Mediante un sutil manejo del  montaje, construyó un relato que merece ser rescatado del olvido cuando se cumple medio siglo de la fundación del grupo Escambray por un número reducido de teatristas que decidieron correr todos los riesgos al saltar hacia lo desconocido para tender puentes de diálogo con interlocutores marginados hasta entonces del mundo del espectáculo.

Estaban desprovistos de las herramientas necesarias para implementar la comunicación más efectiva con un universo desconocido, sin caer en la tentación  facilista de un didactismo paternalista, sin renunciar tampoco al indispensable rigor artístico. Poco a poco, ampliaron su radio de acción con un trabajo dirigido al público infantil.
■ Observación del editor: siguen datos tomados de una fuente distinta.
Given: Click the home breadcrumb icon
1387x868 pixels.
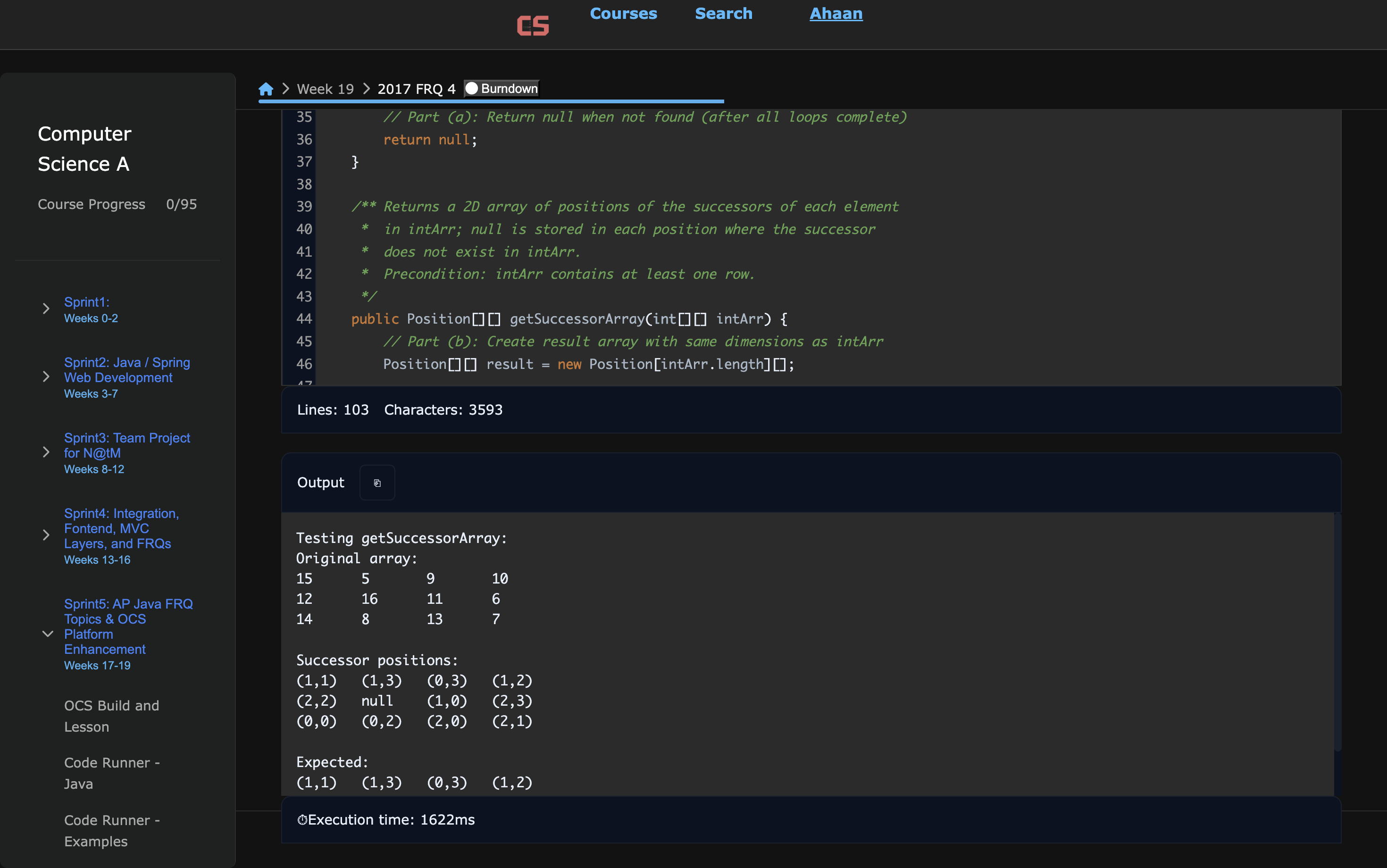Looking at the screenshot, I should tap(265, 89).
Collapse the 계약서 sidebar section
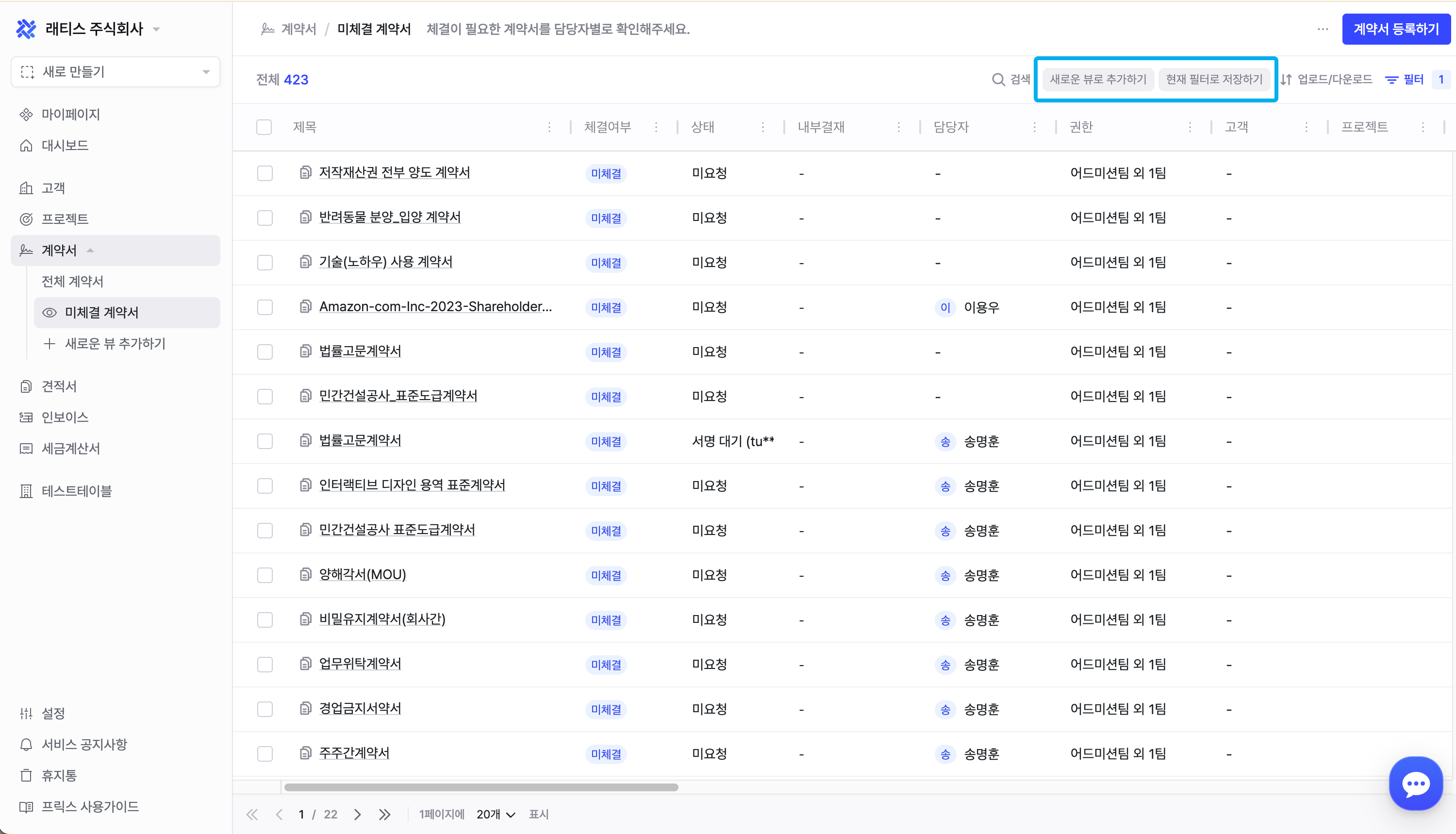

Instalados definitivamente, construyeron con sus propias manos el campamento de La Macagua. Corrieri no estuvo solo. Contó con la participación activa de sus colaboradores. Tuvo a su lado a Gilda Hernández, entrenada en la investigación social, actriz, directora, supervisora de la buena marcha de los aspectos prácticos impuestos por el vivir común.  Allá, en su modesta casita, todos sabían que habrían de encontrar una taza de café y un espacio para la reflexión, la sabrosa conversada y las confidencias. Solo la enfermedad pudo arrancarla de un sito donde había decidido echar la vida y hacer su pedacito de Revolución.